== Segment start ==
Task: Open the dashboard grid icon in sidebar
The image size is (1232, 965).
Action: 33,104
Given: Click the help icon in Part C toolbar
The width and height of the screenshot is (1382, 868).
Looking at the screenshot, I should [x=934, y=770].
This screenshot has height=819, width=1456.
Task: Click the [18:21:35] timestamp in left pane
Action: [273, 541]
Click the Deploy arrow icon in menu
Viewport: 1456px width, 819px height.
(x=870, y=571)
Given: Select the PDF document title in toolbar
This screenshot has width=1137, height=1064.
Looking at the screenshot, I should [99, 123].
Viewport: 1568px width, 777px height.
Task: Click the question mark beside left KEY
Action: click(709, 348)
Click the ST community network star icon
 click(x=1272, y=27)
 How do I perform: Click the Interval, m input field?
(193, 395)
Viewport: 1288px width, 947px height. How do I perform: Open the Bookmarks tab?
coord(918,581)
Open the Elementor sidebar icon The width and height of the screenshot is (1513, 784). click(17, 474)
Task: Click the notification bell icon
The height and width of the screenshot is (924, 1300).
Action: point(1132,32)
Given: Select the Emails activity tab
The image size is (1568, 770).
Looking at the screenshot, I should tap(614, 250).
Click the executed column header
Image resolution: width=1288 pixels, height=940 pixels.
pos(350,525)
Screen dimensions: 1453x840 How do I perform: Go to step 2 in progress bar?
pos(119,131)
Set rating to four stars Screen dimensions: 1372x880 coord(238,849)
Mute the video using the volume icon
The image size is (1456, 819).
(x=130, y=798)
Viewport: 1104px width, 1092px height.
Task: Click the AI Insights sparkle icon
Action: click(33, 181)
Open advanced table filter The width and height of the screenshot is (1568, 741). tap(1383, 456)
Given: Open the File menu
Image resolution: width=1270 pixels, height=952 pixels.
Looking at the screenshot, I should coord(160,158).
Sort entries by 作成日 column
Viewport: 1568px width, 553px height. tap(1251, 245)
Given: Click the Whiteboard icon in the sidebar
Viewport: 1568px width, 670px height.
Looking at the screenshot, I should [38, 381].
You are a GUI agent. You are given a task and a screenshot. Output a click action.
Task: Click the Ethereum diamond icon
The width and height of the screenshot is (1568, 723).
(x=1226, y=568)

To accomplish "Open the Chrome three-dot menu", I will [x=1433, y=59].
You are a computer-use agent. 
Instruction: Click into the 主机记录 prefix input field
== Segment end ==
### EXERCISE DIRECTIONS
Please output the entries above, every line exactly as it reads.

### RESULT FOR THIS EXERCISE
Task: Open the dashboard grid icon in sidebar
The image size is (1232, 965).
Action: 33,104
Given: Click the help icon in Part C toolbar
The width and height of the screenshot is (1382, 868).
Looking at the screenshot, I should [x=934, y=770].
This screenshot has height=819, width=1456.
Task: Click the [18:21:35] timestamp in left pane
Action: [273, 541]
Click the Deploy arrow icon in menu
Viewport: 1456px width, 819px height.
(x=870, y=571)
Given: Select the PDF document title in toolbar
This screenshot has width=1137, height=1064.
Looking at the screenshot, I should [99, 123].
Viewport: 1568px width, 777px height.
Task: Click the question mark beside left KEY
Action: click(709, 348)
Click the ST community network star icon
 click(x=1272, y=27)
 How do I perform: Click the Interval, m input field?
(193, 395)
Viewport: 1288px width, 947px height. How do I perform: Open the Bookmarks tab?
coord(918,581)
Open the Elementor sidebar icon The width and height of the screenshot is (1513, 784). click(17, 474)
Task: Click the notification bell icon
The height and width of the screenshot is (924, 1300).
Action: point(1132,32)
Given: Select the Emails activity tab
The image size is (1568, 770).
Looking at the screenshot, I should tap(614, 250).
Click the executed column header
Image resolution: width=1288 pixels, height=940 pixels.
pos(350,525)
Screen dimensions: 1453x840 How do I perform: Go to step 2 in progress bar?
pos(119,131)
Set rating to four stars Screen dimensions: 1372x880 coord(238,849)
Mute the video using the volume icon
The image size is (1456, 819).
(x=130, y=798)
Viewport: 1104px width, 1092px height.
Task: Click the AI Insights sparkle icon
Action: click(33, 181)
Open advanced table filter The width and height of the screenshot is (1568, 741). tap(1383, 456)
Given: Open the File menu
Image resolution: width=1270 pixels, height=952 pixels.
Looking at the screenshot, I should coord(160,158).
Sort entries by 作成日 column
Viewport: 1568px width, 553px height. tap(1251, 245)
Given: Click the Whiteboard icon in the sidebar
Viewport: 1568px width, 670px height.
Looking at the screenshot, I should [38, 381].
You are a GUI agent. You are given a task and a screenshot. Output a click action.
Task: Click the Ethereum diamond icon
The width and height of the screenshot is (1568, 723).
(x=1226, y=568)

To accomplish "Open the Chrome three-dot menu", I will [x=1433, y=59].
You are a computer-use agent. 
Instruction: Click into the 主机记录 prefix input field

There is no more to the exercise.